The Entrepreneurs’ Relief process requires the directors to prepare a statement of the company’s assets and any liabilities and swear a statement that the company will be able to meet its debts, including interest and the costs of the liquidation, within a maximum period of 12 months. This is known as a “declaration of solvency” and must be filed at Companies House.
The next step is for the shareholders to pass a resolution to place the company into liquidation, and appointing a qualified Insolvency Practitioner to act as the Liquidator.
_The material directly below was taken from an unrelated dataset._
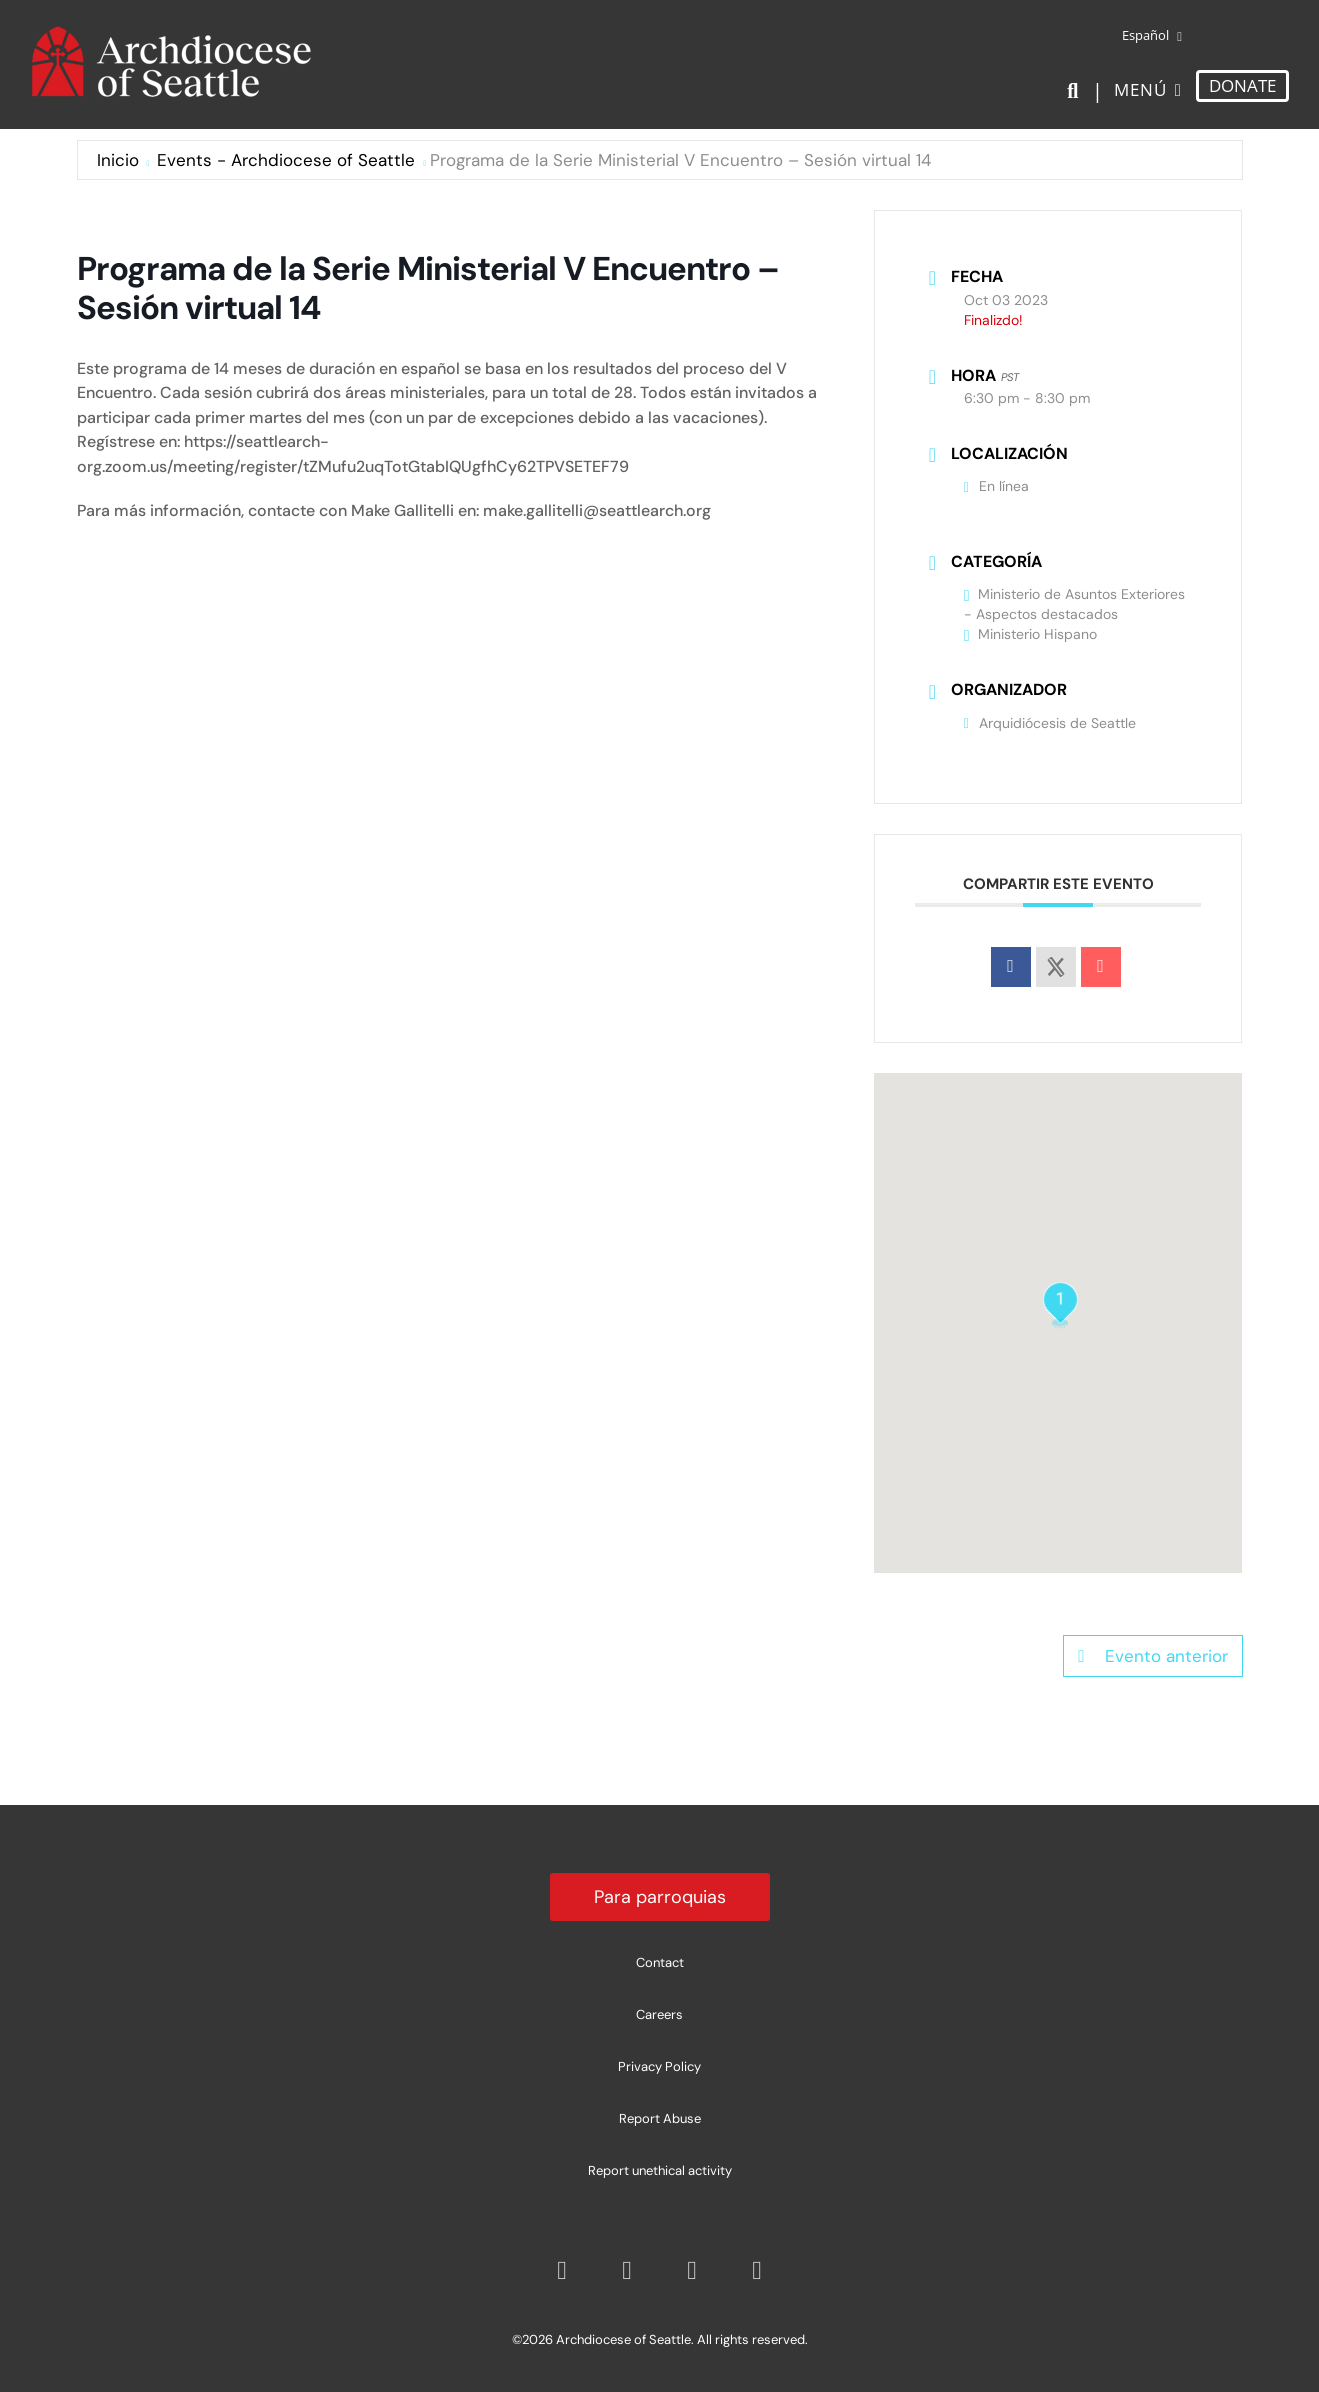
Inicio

The Liquidator will place a formal notice in the London Gazette for any creditors to submit their claims to him, realise the assets and, after paying any remaining creditors and the costs of the liquidation, pass the money over to the shareholders.
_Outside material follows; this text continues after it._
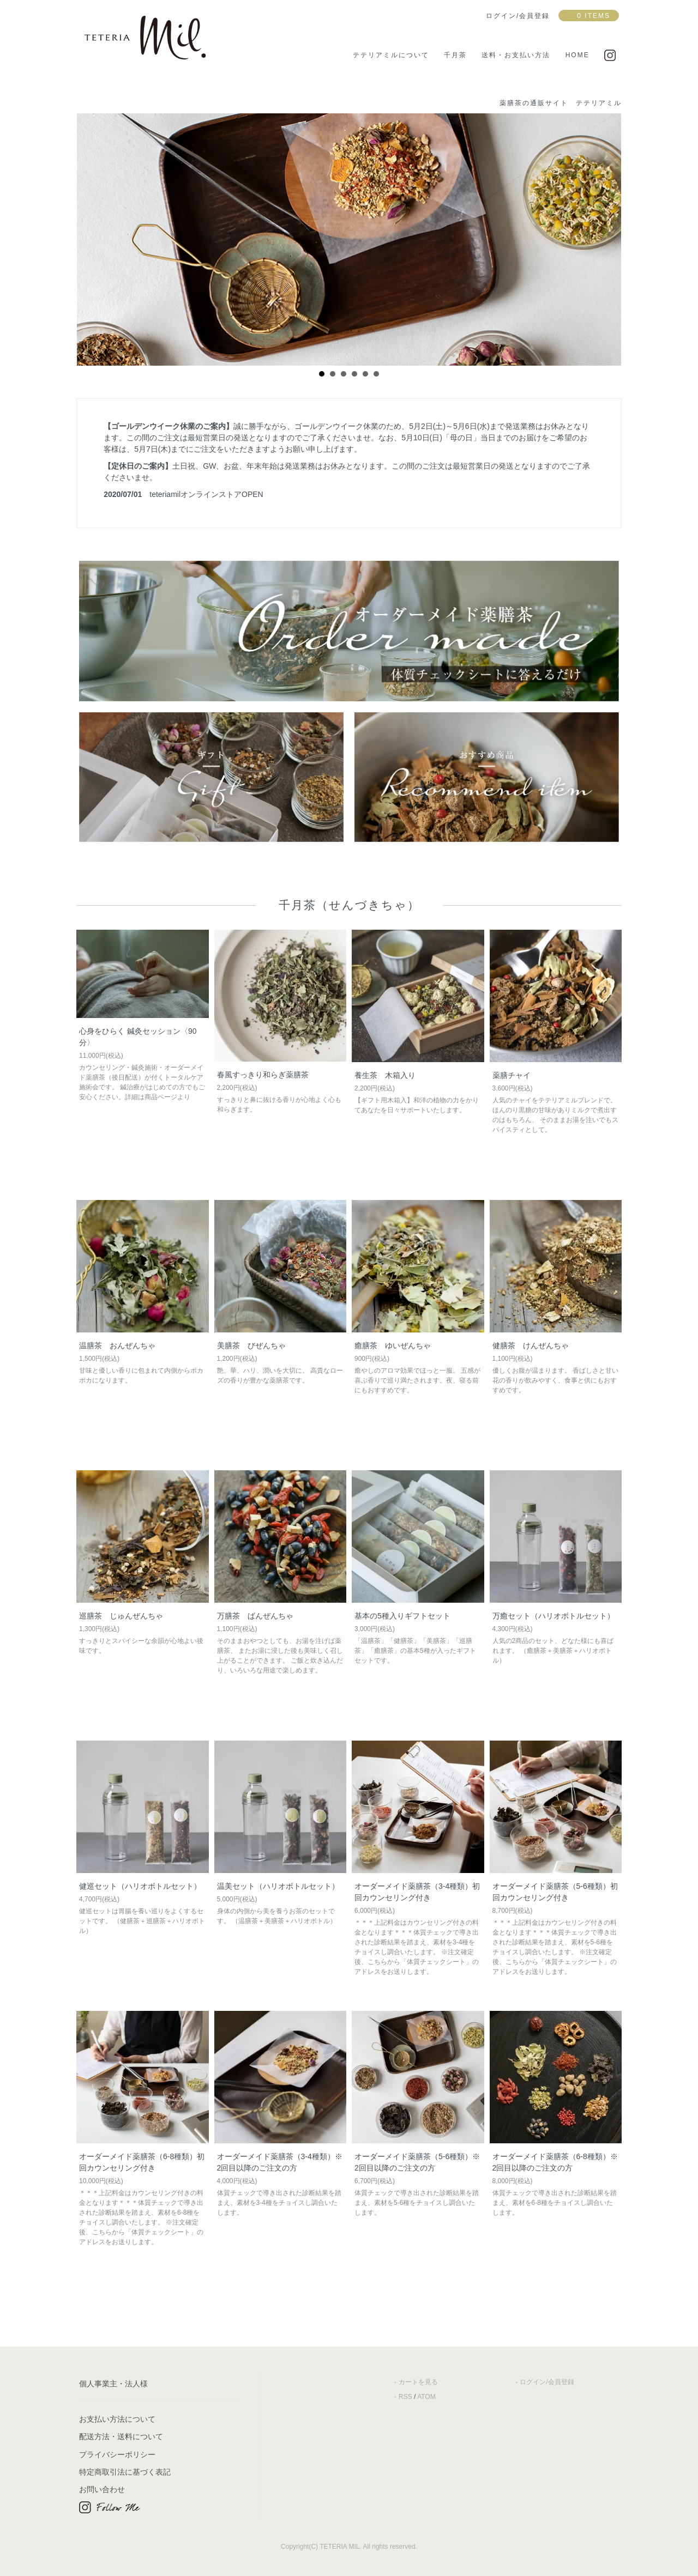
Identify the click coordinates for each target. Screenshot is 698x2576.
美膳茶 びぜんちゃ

There is no reason why there cannot be interim distributions to shareholders along the way, which not only means that the money gets into the hands of shareholders more quickly, but also enable the capital gain to be split over two or more years.
To qualify for Entrepreneurs’ Relief, the assets must be disposed of within three years of the cessation of trade (putting the company into liquidation constitutes a disposal for this purpose).
Originally the relief was for amounts up to £2m, increasing to £5m and, since April 2011, to £10m. However, in recent Budgets, Chancellors have chipped away at the relief to attack what they perceive to be abuses.
The current position is that, in order to claim the relief, the individual must:
Hold a minimum of 5% of both the ordinary share capital and voting rights and, from 29 October 2018, be beneficially entitled to at least 5% of the company’s distributable profits and of the assets available for distribution on a winding up; and
Have held the assets for a minimum of 12 months, or 24 months with effect from 6 April 2019.
The relief is lost if the shareholder becomes involved in a similar trade or activity within two years of the disposal.